At Asheville Family Counseling, we focus on the relationship as the vehicle we’re driving on the path to healing.

Attachment Theory provides a map for our journey. 

John Bowlby developed Attachment Theory. He created a framework for understanding the emotional attachments between parents and their children. 

This new framework, known as attachment theory, is now one of the most prominent and influential theories of human development. Bowlby also described how early attachments impact a child’s sense of self and ability to form healthy relationships.

Further research related to attachment theory provides evidence that parent-child relationships are a key to personality development.
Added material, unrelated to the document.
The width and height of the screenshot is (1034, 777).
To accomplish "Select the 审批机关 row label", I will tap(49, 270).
It sheds valuable insight into the genesis of conflicts within the family system as well as outside of it.

Using the lens of attachment theory, we understand how a child’s early experiences with attachment shape her experiences. It will also impact her behavior in the future.

Securely attached children regulate their distress on their own in a healthy way. They self-soothe easily because they learned how to self-soothe from their attentive and caring parents.
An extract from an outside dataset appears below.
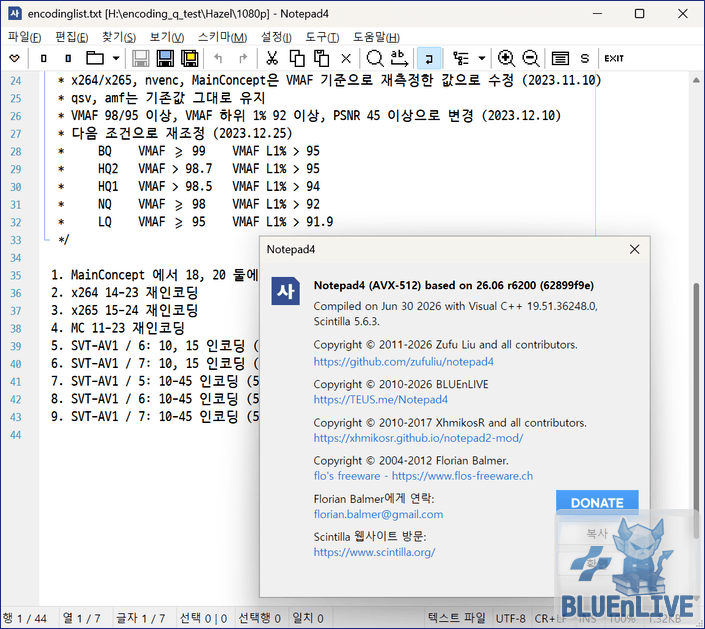Open Find with the magnifier icon
The height and width of the screenshot is (629, 705).
tap(375, 58)
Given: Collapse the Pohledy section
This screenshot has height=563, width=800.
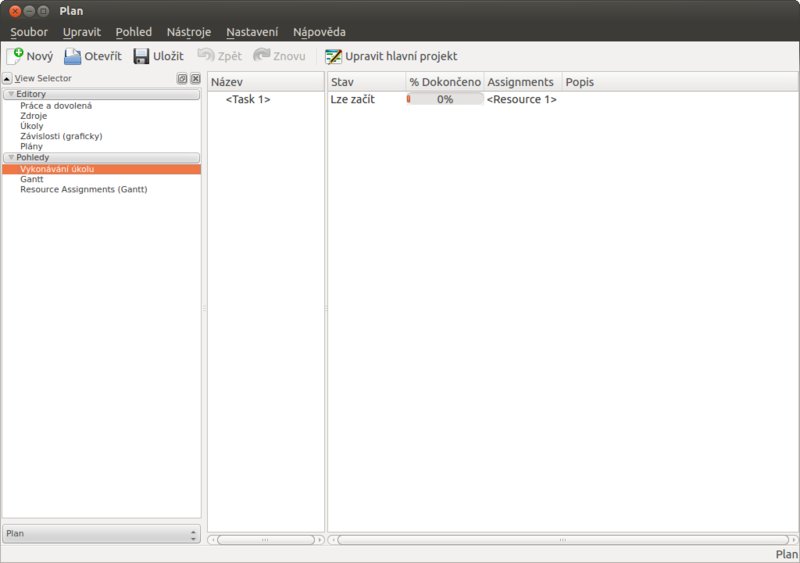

Further, they are able to transmit clear messages about their needs. They learn to accept and rely upon care and soothing. They can explore their environment and other relationships with confidence. People who are insecurely attached, however, present a very different picture. They present along two dimensions: anxiety and avoidance.

Attachment theory is particularly useful in the event that a family has experienced any kind of trauma. This trauma can look like persistent conflict. It can look like depression. It can look like grief.
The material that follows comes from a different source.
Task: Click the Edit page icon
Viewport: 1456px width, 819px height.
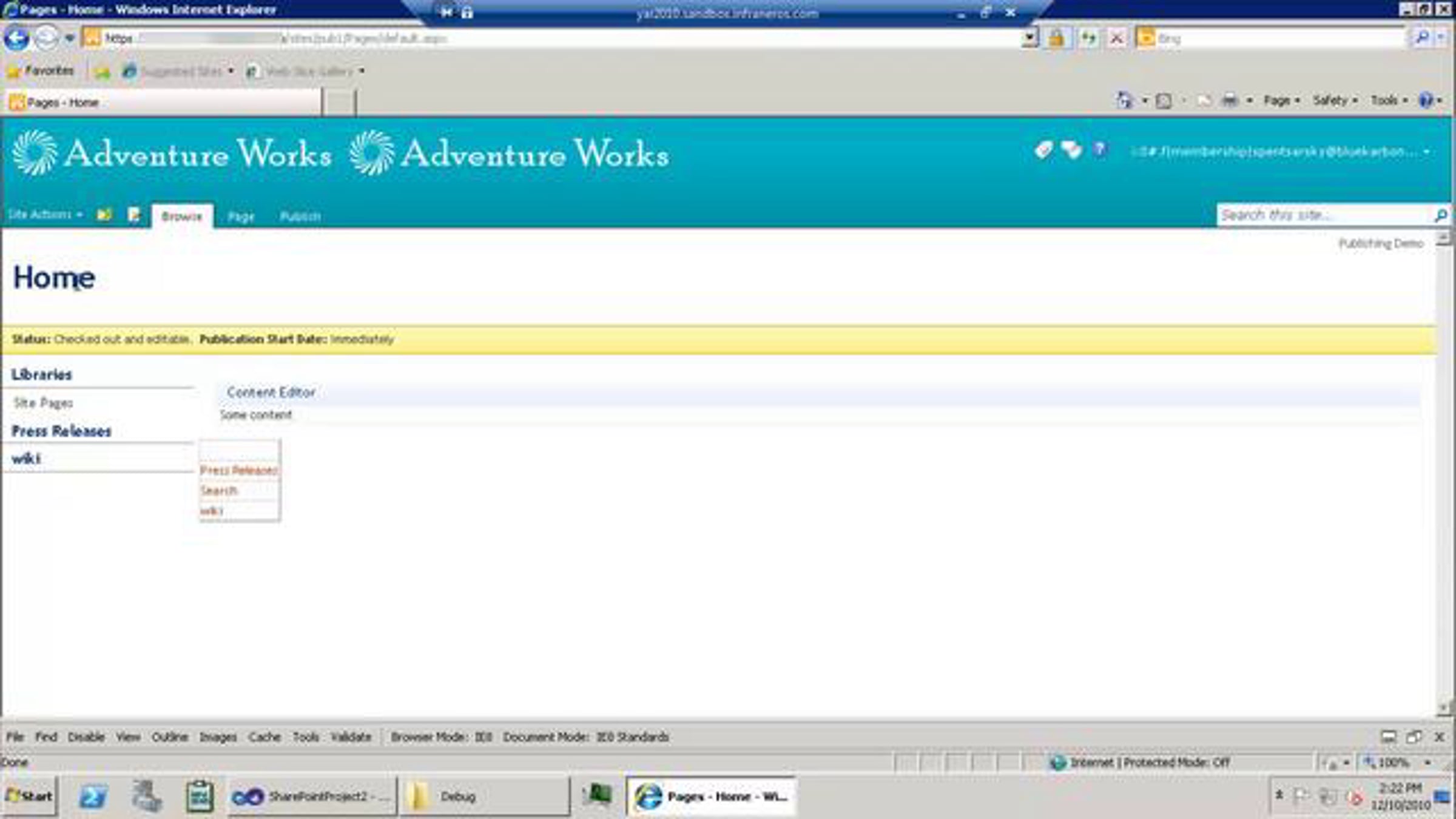Action: pos(134,215)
If a child repeatedly experiences parents as unavailable, whether from a chronic or life-threatening illness, or even unavailability because of work commitments, it follows that she will not expect her parents, or others, to be available for emotional support.

People have an innate need to seek out a loved one for care and soothing in times of distress. But this need is incapacitated by fears of abandonment and betrayal. We call this phenomenon, “One foot on the gas and one foot on the brake.” One part longs for connection. But the other part is scared of it and withdraws from it. 

Children and adolescents with insecure attachments are simply less able to express their feelings. They struggle to understand them. This generally results in the inability to regulate emotions in a healthy way. It also leads to overall difficulty with coping in the face of distressing circumstances.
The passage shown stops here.